Extract provided:
Reputation: 39
I am using this dataset to predict employee performance
using different ML algorithms such as DecisionTreeClassifier
, CategoricalNB
, LogisticRegression
, GaussianNB
. This is basically how the dataset is structured
df.head(5)
Age DailyRate DistanceFromHome EnvironmentSatisfaction HourlyRate ... EducationField Department BusinessTravel OverTime Over18
0 41 1102 1 2 94 ... 1 2 2 1 0
1 49 279 8 3 61 ... 1 1 1 0 0
2 37 1373 2 4 92 ... 4 1 2 1 0
3 33 1392 3 4 56 ... 1 1 1 1 0
4 27 591 2 1 40 ... 3 1 2 0 0
When I try to get the accuracy
of each model using
model.score(X_test, y_test)
it gives almost 100% accuracy (99.98...)
What could be reason for this?

Records supplied:
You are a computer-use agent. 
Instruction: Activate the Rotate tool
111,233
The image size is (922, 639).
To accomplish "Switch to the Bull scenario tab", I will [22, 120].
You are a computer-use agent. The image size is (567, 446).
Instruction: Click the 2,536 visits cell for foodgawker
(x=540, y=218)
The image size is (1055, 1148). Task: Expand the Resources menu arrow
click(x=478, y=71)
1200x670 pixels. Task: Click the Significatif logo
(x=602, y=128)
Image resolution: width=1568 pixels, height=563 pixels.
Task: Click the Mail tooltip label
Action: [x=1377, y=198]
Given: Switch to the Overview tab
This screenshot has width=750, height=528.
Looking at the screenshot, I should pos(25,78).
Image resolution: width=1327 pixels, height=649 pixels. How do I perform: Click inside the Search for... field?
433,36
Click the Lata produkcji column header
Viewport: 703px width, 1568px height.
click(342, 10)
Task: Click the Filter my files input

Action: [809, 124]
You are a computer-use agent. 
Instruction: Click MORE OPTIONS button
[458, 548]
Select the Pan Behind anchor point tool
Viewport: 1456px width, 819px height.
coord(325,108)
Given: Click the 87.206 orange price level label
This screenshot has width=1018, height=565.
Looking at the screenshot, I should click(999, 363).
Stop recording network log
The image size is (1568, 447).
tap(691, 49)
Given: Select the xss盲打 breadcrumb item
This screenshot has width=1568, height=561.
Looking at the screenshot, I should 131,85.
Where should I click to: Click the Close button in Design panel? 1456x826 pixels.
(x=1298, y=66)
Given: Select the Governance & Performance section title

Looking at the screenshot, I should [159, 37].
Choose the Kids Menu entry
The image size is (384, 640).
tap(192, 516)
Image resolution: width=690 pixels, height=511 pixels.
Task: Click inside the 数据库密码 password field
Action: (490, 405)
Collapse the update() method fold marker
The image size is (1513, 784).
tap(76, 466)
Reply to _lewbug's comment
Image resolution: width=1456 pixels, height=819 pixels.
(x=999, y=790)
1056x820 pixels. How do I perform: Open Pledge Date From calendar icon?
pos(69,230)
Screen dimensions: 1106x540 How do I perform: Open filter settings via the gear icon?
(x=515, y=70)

Given task 1: In the forum post, rewrite the paragraph that begins "I am using this dataset" as a short list that keeps its main facts.
Given task 2: Copy the stretch of the forum post from "Age DailyRate DistanceFromHome" through "reason for this?", word for word.
Given task 3: According to the forum post, what accuracy does model.score(X_test, y_test) give?

Task answer 1:
- Goal: predict employee performance with this dataset.
- Algorithms used: DecisionTreeClassifier, CategoricalNB, LogisticRegression and GaussianNB.
- A sample of how the dataset is structured follows.

Task answer 2:
Age DailyRate DistanceFromHome EnvironmentSatisfaction HourlyRate ... EducationField Department BusinessTravel OverTime Over18
0 41 1102 1 2 94 ... 1 2 2 1 0
1 49 279 8 3 61 ... 1 1 1 0 0
2 37 1373 2 4 92 ... 4 1 2 1 0
3 33 1392 3 4 56 ... 1 1 1 1 0
4 27 591 2 1 40 ... 3 1 2 0 0
When I try to get the accuracy
of each model using
model.score(X_test, y_test)
it gives almost 100% accuracy (99.98...)
What could be reason for this?

Task answer 3: Almost 100% accuracy (99.98...).